O geógrafo Jorge Malheiros considera que os protestos na periferia de Lisboa são sinal da “expressão espacial da desigualdade e da desvantagem” em resposta a uma polícia infiltrada pelo discurso xenófobo, que usa a violência como primeiro recurso.
Em declarações à Lusa, o especialista em mobilidade humana recordou que existem milhares de pessoas a viver “numa situação de desvantagem territorializada, por isso é que se fala de bairros“.
Essa desvantagem inclui questões económicas, falta de acesso a casas, trabalho precário, desemprego, mas também a “consciência de menos oportunidades para os filhos no sentido de terem carreiras profissionais ou de terem salários que considerem mínimos para ter uma qualidade de vida digna”.
Nessas zonas, “as pessoas notam que há um conjunto de desvantagens, que se tornam mais visíveis em bairros periféricos onde se concentram pessoas com desvantagem social, que têm consciência da sua dificuldade de acesso à cidade-centro”.
Odair Moniz, 43 anos, foi baleado mortalmente por um agente da PSP na madrugada de segunda-feira, no Bairro da Cova da Moura, Amadora. A PSP alega que o homem se pôs “em fuga” e “terá resistido à detenção e tentado agredi-los com recurso a arma branca” — o que não é corroborado pelas imagens de videvigilância, de acordo com o Diário de Notícias.
Morte na Cova da Moura. Investigação sugere uso desproporcional e excessivo de força
Em resposta, moradores de vários bairros da Área Metropolitana de Lisboa provocaram distúrbios, tendo sido queimados dois autocarros, automóveis e caixotes do lixo. Em resposta, o governo prometeu mão firme para impedir os atos de violência e levar os responsáveis à justiça.
A ação da polícia é também criticada por Jorge Malheiros, considerando que tem sido dada prioridade à componente repressiva e menos à prevenção. Exemplo disso é o “policiamento de proximidade, que praticamente deixou de se fazer” naquelas zonas.
“Este lado mais repressivo de exibição da força acaba por gerar também, do lado das pessoas dos bairros, uma tensão maior e, eventualmente, uma resposta também ela desagradável e depois que acaba por descambar para estes atos de vandalismo e de violência que são não são obviamente aceitáveis”, afirmou o investigador do Instituto de Geografia e Ordenamento do Território da Universidade de Lisboa.
Os agentes “ganham pouco” e “há pouca proteção ao ‘stress'” profissional, mas tem-se assistido também a “uma infiltração ou presença mais forte de um discurso de extrema-direita com componentes xenófobas nalgumas polícias“, algo que deve “ser mais estudado” para apurar as causas.

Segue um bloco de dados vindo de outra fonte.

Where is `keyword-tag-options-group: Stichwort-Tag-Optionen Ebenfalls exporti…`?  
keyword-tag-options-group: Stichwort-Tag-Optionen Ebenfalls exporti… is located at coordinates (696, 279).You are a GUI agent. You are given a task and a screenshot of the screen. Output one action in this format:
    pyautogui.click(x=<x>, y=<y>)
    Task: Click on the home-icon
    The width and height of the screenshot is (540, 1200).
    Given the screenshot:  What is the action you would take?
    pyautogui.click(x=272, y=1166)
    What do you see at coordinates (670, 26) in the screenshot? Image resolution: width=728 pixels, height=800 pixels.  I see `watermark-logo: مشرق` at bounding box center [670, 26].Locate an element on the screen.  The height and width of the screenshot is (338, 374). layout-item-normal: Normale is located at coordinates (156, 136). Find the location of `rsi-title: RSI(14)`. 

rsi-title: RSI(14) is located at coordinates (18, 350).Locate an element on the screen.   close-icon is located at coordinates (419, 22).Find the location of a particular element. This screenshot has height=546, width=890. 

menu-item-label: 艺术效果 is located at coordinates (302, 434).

Atualmente, recordou Jorge Malheiros, vive-se “um contexto em que o discurso xenófobo com componentes de ódio está mais presente na sociedade portuguesa”.
Antes, “os grupos neonazis não eram tão visíveis”, mas “hoje convocam mais eventos sociais, manifestações no espaço público que se cruzam com forças políticas de extrema-direita, que têm uma visibilidade como nunca e uma presença no espaço político, como nunca houve no Portugal democrático”.
A partir daqui constrói-se “um discurso que, muitas vezes, é estigmatizante”, criando uma “situação de pressão, de discriminação fortíssima sobre as pessoas destes bairros”, com maior “diversidade étnico-racial”.
A combinação destes fatores contribui para que “as pessoas se sintam ainda mais discriminadas, mais em desvantagem, mais maltratadas”. Portugal fez “um trajeto importante de redução da pobreza até 2022”, mas não fez “um trajeto tão significativo no encolher das desigualdades e na redução das desigualdades socioespaciais”, resumiu.